“I love talking about nothing. It is the only thing I know anything about.” - Oscar Wilde
While this is the eleventh Passover Seder preamble in our household, tonight’s preamble is a first.
Over the past ten weeks I have written over 350 pages for a three-night lecture series. Scribed my father’s eulogy, the eulogy for our dear “Blue Rose Shepherd” Barbara, and an additional two chapters of a children’s story that I began in 1993.
I will now pause, accept and welcome all the “you poor baby(s)” from all of you gathered here who actually listen to my “poor me’s” …
Simply and directly, my creative brain is fried.
I told my wife and daughter that I did not want, nor could I write anything this year. I asked them for some novel ideas. My daughter's admonishing response was, “Write about anything except death and sickness. You always write about sickness or death.”
I wondered if my preambles were as morose as she perceived them to be. Being the quintessential researcher, I examined the previous ten preambles for any trending behavior. The data clearly indicates that only three, had illness and death tonalities.
My daughter could argue, “See, that’s a full one-third of them!”
So, I asked her if, this year, she wanted to write it with her boyfriend. Due to her enormous school workload, this could not happen. However, it would have been interesting, albeit unfair, to ask her boyfriend to write one solo.
So, I decided to write about NOTHING!
This idea came to me at 4:00AM this morning as my wife got out of bed to let the dogs out and
attempted to be quiet. Not quiet enough...
But, I did nothing.
While it was quite warm in the bedroom, when my wife came back to bed, as always, she had cold feet … and a cold butt…
I said nothing.
Thinking about “nothing” at 4:00AM and concurrently trying to go back to sleep is not as easy as you think.

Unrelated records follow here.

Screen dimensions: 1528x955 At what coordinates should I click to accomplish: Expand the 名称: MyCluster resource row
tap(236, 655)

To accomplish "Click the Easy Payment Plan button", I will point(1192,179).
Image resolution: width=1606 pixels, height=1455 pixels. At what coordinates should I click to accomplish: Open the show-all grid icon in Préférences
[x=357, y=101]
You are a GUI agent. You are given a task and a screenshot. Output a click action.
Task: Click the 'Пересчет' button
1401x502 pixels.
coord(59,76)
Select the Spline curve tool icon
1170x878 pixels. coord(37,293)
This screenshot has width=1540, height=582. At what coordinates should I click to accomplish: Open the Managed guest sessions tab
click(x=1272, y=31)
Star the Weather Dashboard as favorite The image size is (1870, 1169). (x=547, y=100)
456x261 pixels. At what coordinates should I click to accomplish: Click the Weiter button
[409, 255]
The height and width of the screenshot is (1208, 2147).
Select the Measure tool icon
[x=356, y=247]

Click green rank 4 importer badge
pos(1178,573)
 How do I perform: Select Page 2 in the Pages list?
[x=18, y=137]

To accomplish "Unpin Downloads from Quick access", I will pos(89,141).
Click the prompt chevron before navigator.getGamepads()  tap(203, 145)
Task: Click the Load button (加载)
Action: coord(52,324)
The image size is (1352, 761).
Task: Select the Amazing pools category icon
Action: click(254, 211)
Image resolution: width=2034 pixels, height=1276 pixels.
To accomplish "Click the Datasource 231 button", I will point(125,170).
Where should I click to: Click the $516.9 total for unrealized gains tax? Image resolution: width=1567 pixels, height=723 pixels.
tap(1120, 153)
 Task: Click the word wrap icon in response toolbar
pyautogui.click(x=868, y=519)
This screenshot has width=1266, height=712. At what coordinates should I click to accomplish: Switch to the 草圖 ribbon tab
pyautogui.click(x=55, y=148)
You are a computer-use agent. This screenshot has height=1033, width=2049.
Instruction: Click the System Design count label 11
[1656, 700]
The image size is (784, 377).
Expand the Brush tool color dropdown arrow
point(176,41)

I then began to think about what I did that day. Worked; Motorcycle ride to Cold Springs for lunch with my wife and friends; more Passover food preparation; room re-arrangement accompanied by ’my’ annual PMS (Passover Madness Syndrome).
NOTHING special.
After some time, nothing else came to mind and I fell back to sleep.
The alarm clock went off at 6:00AM and my early morning chores began:
1. Make coffee
2. Turn on computer systems
3. Change water on bird-stands
4. Open chicken coop
5. Tend to the rabbit “Sarge”
6. Put birds on stand
7. CAREFULLY wake my wife
8. Make and serve her coffee (milk and two sugars), tell her I love her and re-affirm its eternity.
My daily early ritual—
NOTHING remarkable.
When my daughter was in high school, “Nothing” was the holistic description of her life and activities when
I inquired about them.
Dad...“What’s up, Erin?”
Daughter...“Nothing”
“Nothing” is the whispered secret between people when you ask, “What did you just say?”.
“Nothing” is the good news I got when I returned from business travels and asked, “Anything happen while I was gone?”
I began to think about what others might say when they think about “nothing”.
In Shakespeare’s romantic comedy “Much Ado About Nothing”, the two lovers Benedict and Beatrice say much about nothing…
BENEDICK
“I do love nothing in the world so well as you: is not that strange?”
BEATRICE
“As strange as the thing I know not. It were as possible for me to say I loved nothing so well as you: but believe me not; and yet I lie not; I confess nothing, nor I deny nothing…”
There are two entire websites dedicated to “nothing”, www.nothing.com & www.nothing.net. The former writes, “Nothing is an awe-inspiring yet essentially undigested concept, highly esteemed by writers of an existentialist tendency, but most others regard it with anxiety, nausea, or panic.”
Imagine, “Nothing” is that important.
Some final thoughts about “nothing”...
I get enormously bored and frustrated doing it!
“Nothing” is what I would rather be doing… than being together with friends and family who I love.